A C++ hospital management system with three user roles, file-based record storage, and an appointment routing workflow.
The system stores patient records in a binary file and gives each role its own console menu. Patients request appointments, admins review and forward them, and doctors confirm or reject them. Each role authenticates with its own password. The whole thing is a single C++ file with no external dependencies beyond the standard library, which makes it easy to read end to end and a useful reference for file-based record management and role-based access in C++.
Released as open source under the MIT license.

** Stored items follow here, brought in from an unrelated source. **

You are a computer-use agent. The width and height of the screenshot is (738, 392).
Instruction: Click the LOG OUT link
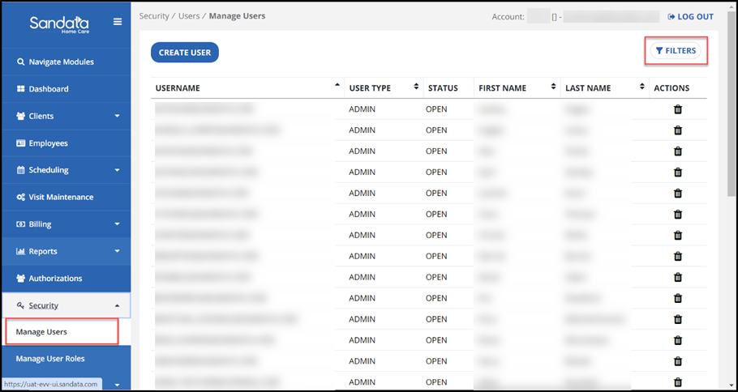[x=690, y=17]
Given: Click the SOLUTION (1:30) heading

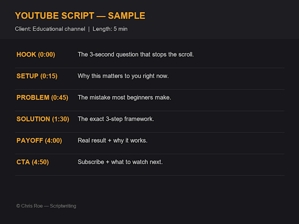Looking at the screenshot, I should pos(43,119).
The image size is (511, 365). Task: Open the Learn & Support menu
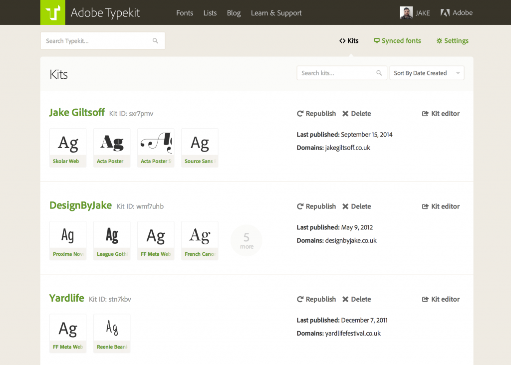(x=276, y=13)
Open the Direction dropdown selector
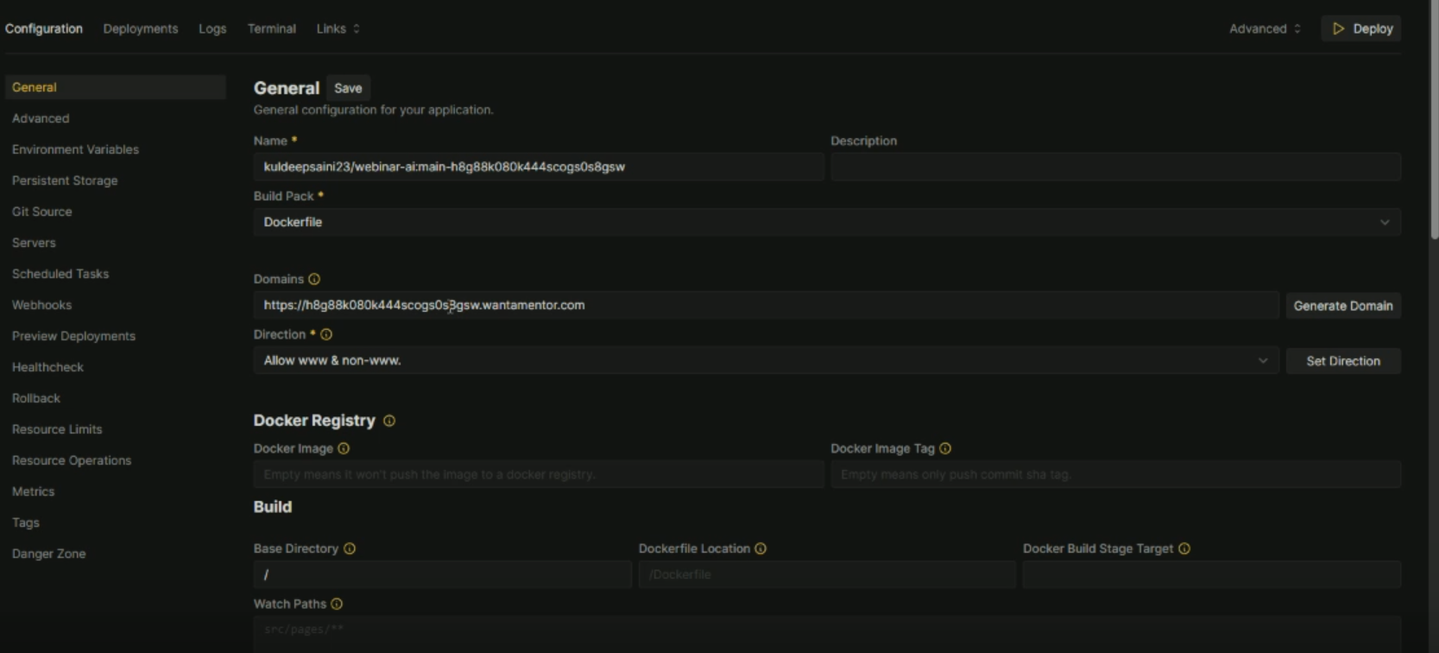This screenshot has width=1439, height=653. point(766,360)

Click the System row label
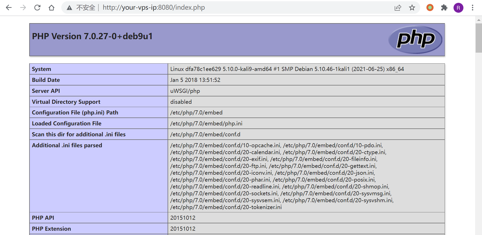41,69
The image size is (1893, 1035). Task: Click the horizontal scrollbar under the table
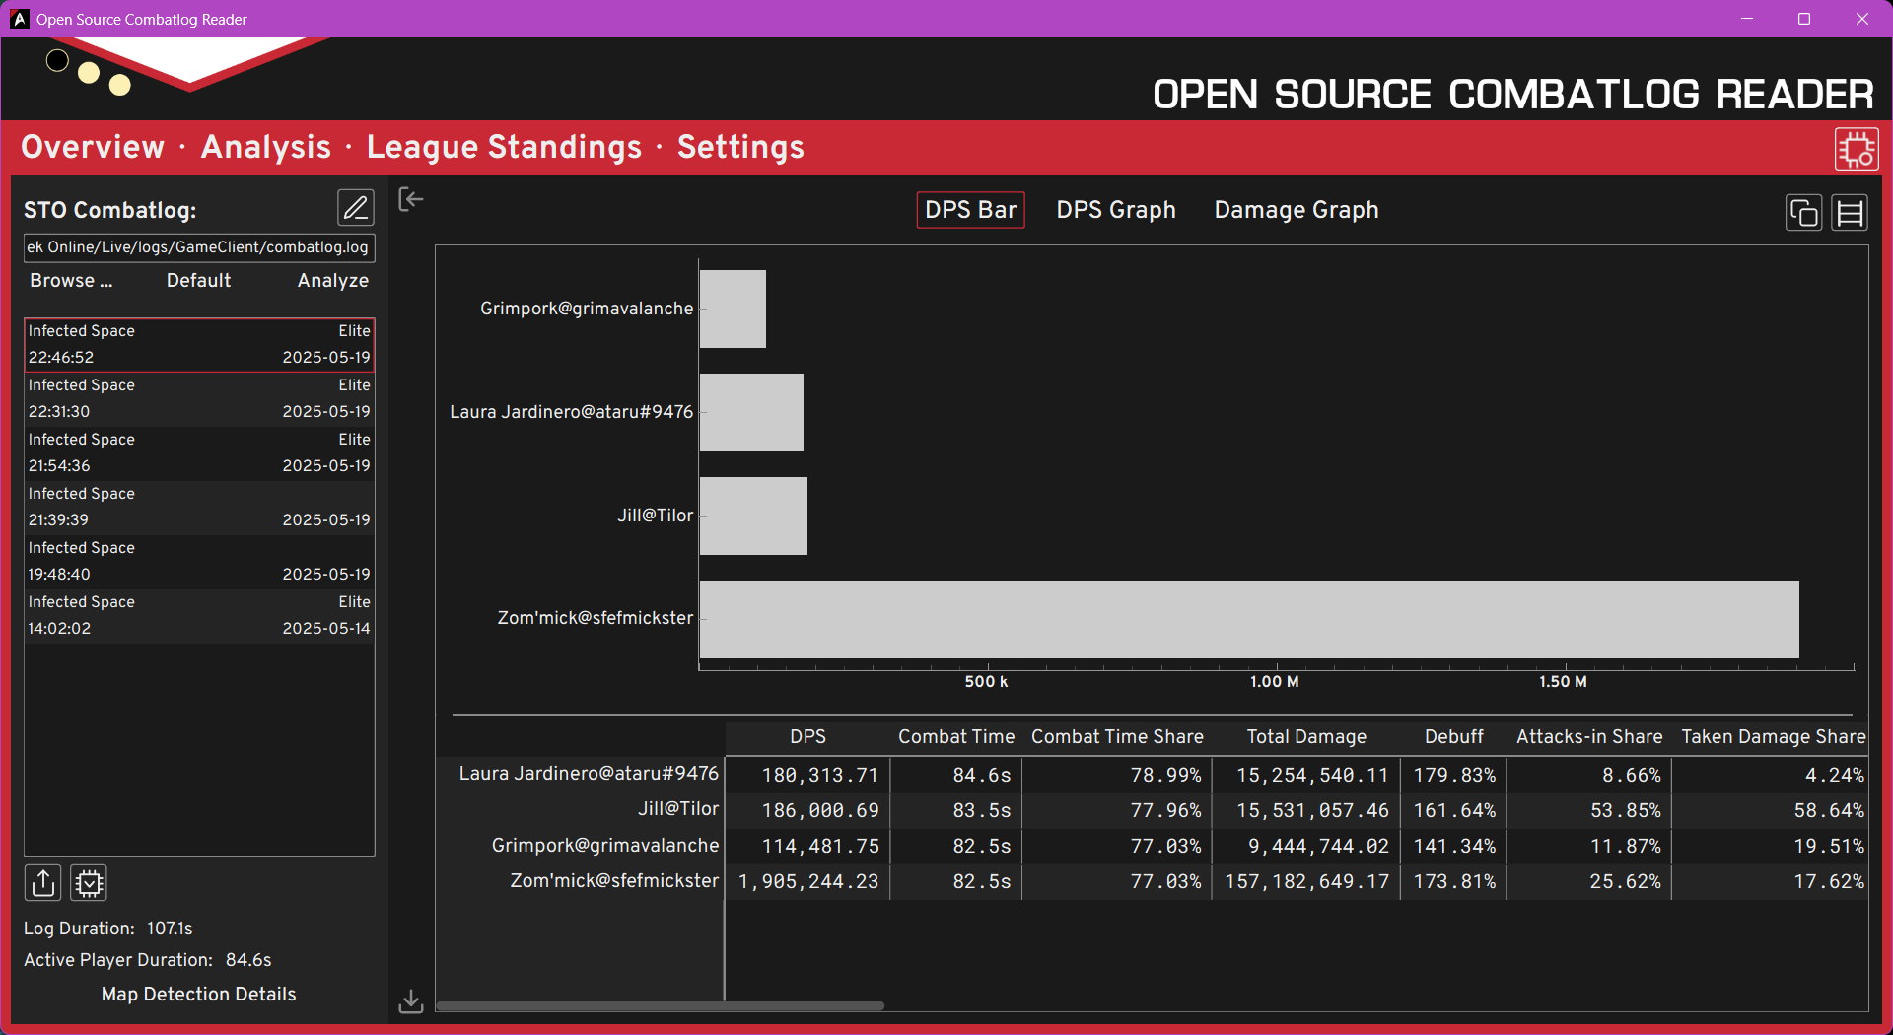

See LICENSE.
- Patient views their profile and upcoming appointments, requests new appointments, and changes their password.
- Doctor reviews appointment requests forwarded by the admin, lists patients for a given date, estimates the daily collection, edits patient diagnosis and medication, and changes their password.
- Admin reviews incoming appointment requests (confirm, forward to doctor, or reject), adds, edits, removes, and searches patient records, and changes their password.
- A patient requests an appointment for a chosen date.
- The admin sees the request and can confirm it, forward it to the assigned doctor, or reject it.
- If forwarded, the doctor sees the request and can confirm or reject it.
- A confirmed appointment is written back to the patient's record as their next visit date.
Each patient record stores: patient ID, name, age, date of birth, gender, blood group, number of visits, next visit date, identified disorder, prescribed medication, and assigned doctor. Records are kept sorted by patient ID in a binary file (Hospital.dat).
This project uses legacy C++ headers (fstream.h, conio.h, stdio.h) and compiles with a DOS-era compiler such as Turbo C++. On a modern toolchain it is a reading reference rather than something that builds directly, because the Borland-specific headers are not part of standard C++.
To build in Turbo C++:
- Open
Hospital Management System.CPPin the Turbo C++ IDE. - Compile and run.
Generated data files (Hospital.dat, password files, temp files) are written to the working directory at runtime.
MIT. See LICENSE. The source is open and free to read, fork, and adapt.